F0 (M/M): 24 mice (63–665) days old,

F4 (K/K): one mouse 881 days old,

F5 (K/K): 7 mice (341–895) days old,

F6 (K/K): 13 mice (318–787) days old,

F7(K/K): 2 mice (329–872) days old,

F8 (K/K): 7 mice (233–778) days old,

F9 (K/K): 28 mice (81–402) days old,

F10 (K/K): 7 mice (42–68) days old,

F11 (K/K): 9 mice (68–138) days old,

F12 (K/K): 9 mice 118 and 171 days old,

F13 (K/K): 9 mice: 80 days old,

F14 (K/K): 4 mice: 186 and 205 days old,

F15 (K/K): 8 mice: 76, 95, and 182 days old,

F16 (K/K): 2 mice: 144 and 163 days old.

Three mouse embryonic fibroblast cultures were grown over 250 population doublings (PD) and sampled every 10 PD (a total of 121 samples).

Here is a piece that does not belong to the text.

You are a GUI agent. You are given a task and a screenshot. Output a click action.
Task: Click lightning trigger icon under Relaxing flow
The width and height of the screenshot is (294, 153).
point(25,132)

Samples were analyzed in multiple gels, as detailed in Supplementary Supplementary Data 1.

Statistical analysis

Statistical analysis was performed by Microsoft Excel and GraphPad Prism 8.0, using simple linear or segmental linear regression while setting the break points manually to give the best fit by coefficient of determination (R2). For statistical tests two-tailed paired and unpaired t-test, nested t-test, and nested one-way ANOVA were used, as indicated for each figure. P < 0.05 was considered statistically significant.

Reporting summary

Further information on research design is available in the Nature Portfolio Reporting Summary linked to this article.